Enfant, il mettait déjà en scène ses jouets. Son premier texte a été distribué à ses camarades de classe par sa maîtresse de CP. L’histoire de Robert (le prénom de son grand-père) qui passait d’un monde à l’autre. C’est son frère qui tapait à l’ordi, sous sa dictée. Voilà comment ça a commencé. Entre temps, il a écrit une petite dizaine de romans, dont cinq ont été publiés. C’est grâce à son blog Le mec de l’underground que Zarca a été repéré. Il a toujours voulu écrire et n’a jamais rien lâché. Alors le Prix de Flore arrive à point nommé. Johann s’en réjouit. Il a conscience du coup de pouce que cela peut donner à sa carrière. Avant même d’être publié, le roman a déjà été réimprimé. L’effet Flore… Le monde littéraire, Johann Zarca commence à le cerner. Il y a un an, il a monté avec ses associés Clara et Geoffrey Les éditions Goutte d’Or. En seulement quelques mois d’existence, la maison a à son actif  trois romans (dont Paname Underground). Et des retombées de qualité.

Johann sort sa clope électronique et recommande un café. « Ca fait 11 mois que j’ai arrêté et j’ai toujours envie de fumer. » Pourtant, il ne se dit pas trop stressé, « enfin pas plus que les autres parisiens dans leur quotidien. » La drogue en revanche, il n’a pas cessé d’en consommer. Elle est omniprésente dans ses écrits. Son prochain roman en parlera longuement. Il y relate l’histoire d’un mec, d’un sale mec, d’un loseur, qui va, grâce à la drogue, devenir un mec génial. Plus ouvert, plus empathique, plus performant. À chaque drogue son effet sublimant. Malgré mes tentatives, difficile de gratter les couches de Johann Zarca. Il me partage ses goûts musicaux : plutôt du rap français, ou des chanteurs oubliés, pour la puissance des mots. Il éclate de rire en disant qu’il déteste tout ce qui est latino. Pourtant, il adore Barcelone… (Bon, ouais, ok…) Une obsession? « On en a tous et chez moi c’est le corps. » Mais là où certains rechercheraient une perfection, lui court après les épreuves. Les sensations. La drogue permet cela. Le sexe, la violence, le sport aussi. Il a d’ailleurs beaucoup pratiqué la boxe et le judo. Il a même été éducateur sportif, dans une autre vie…
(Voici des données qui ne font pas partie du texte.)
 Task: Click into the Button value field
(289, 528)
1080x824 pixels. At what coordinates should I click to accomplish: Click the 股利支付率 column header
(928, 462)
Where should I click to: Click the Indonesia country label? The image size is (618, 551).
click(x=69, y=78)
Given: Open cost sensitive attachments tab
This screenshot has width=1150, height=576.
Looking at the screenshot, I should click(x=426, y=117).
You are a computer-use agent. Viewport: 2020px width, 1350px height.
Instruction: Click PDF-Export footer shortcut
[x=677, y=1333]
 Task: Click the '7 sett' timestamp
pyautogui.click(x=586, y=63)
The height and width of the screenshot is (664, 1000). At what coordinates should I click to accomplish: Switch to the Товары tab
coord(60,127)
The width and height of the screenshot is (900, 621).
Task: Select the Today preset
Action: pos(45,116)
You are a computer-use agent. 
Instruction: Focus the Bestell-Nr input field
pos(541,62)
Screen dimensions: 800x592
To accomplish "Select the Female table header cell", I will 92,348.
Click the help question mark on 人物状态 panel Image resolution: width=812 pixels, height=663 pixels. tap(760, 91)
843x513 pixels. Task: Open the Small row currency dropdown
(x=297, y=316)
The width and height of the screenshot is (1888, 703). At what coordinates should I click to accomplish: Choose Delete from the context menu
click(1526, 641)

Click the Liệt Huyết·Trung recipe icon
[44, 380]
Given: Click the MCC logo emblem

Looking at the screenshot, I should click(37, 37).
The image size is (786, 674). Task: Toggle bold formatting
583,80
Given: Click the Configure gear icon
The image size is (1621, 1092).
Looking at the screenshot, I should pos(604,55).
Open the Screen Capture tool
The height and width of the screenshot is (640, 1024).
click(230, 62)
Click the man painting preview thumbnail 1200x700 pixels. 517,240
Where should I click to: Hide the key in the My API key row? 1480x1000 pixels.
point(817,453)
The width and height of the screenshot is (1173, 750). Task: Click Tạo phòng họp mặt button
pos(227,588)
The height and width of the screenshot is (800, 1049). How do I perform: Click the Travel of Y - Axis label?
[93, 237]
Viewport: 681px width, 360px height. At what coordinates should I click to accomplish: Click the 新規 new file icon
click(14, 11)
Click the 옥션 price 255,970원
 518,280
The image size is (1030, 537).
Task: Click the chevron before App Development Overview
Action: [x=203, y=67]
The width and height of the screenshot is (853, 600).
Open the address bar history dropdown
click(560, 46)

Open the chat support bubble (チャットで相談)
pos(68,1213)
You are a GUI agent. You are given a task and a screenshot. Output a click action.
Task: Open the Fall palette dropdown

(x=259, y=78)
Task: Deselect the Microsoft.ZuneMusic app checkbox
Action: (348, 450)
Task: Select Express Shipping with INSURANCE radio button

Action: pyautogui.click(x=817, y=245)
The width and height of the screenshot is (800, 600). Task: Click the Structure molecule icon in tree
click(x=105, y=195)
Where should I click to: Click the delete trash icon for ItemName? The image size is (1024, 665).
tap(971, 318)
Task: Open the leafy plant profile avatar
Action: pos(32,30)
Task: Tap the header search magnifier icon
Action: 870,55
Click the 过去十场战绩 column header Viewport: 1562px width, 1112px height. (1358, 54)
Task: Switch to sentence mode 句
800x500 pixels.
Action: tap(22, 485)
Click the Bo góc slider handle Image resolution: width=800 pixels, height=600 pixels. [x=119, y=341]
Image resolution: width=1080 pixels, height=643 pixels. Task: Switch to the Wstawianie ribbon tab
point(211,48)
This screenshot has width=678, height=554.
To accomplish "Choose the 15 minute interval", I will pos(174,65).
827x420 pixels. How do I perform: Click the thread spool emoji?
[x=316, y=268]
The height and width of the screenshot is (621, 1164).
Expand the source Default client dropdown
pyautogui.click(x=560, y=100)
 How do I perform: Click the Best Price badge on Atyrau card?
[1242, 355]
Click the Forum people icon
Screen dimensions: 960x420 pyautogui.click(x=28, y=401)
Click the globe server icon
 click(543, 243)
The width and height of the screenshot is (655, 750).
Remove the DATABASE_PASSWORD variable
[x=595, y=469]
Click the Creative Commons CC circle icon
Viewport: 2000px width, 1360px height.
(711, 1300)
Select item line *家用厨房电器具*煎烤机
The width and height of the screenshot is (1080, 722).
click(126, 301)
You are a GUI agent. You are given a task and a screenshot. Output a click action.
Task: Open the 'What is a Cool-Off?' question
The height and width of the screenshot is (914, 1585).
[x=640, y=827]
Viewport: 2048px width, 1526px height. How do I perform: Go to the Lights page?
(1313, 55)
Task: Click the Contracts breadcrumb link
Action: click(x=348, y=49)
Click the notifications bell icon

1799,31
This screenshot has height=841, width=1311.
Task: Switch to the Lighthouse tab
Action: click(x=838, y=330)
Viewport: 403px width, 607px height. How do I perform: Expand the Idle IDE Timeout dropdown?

Dans Paname Underground, l’auteur se met en scène pour la première fois. On peut alors se demander quelle est la frontière entre la fiction et la réalité. Où s’arrête Johann et où commence Zarca? Si cette question me trotte dans la tête après la lecture de son roman, la réponse est-elle nécessaire? Ce qui est sûr, c’est que les étiquettes Johann, comme Zarca, ne les aime pas. Il est parfois Johann, parfois Zarca, et c’est très bien comme ça.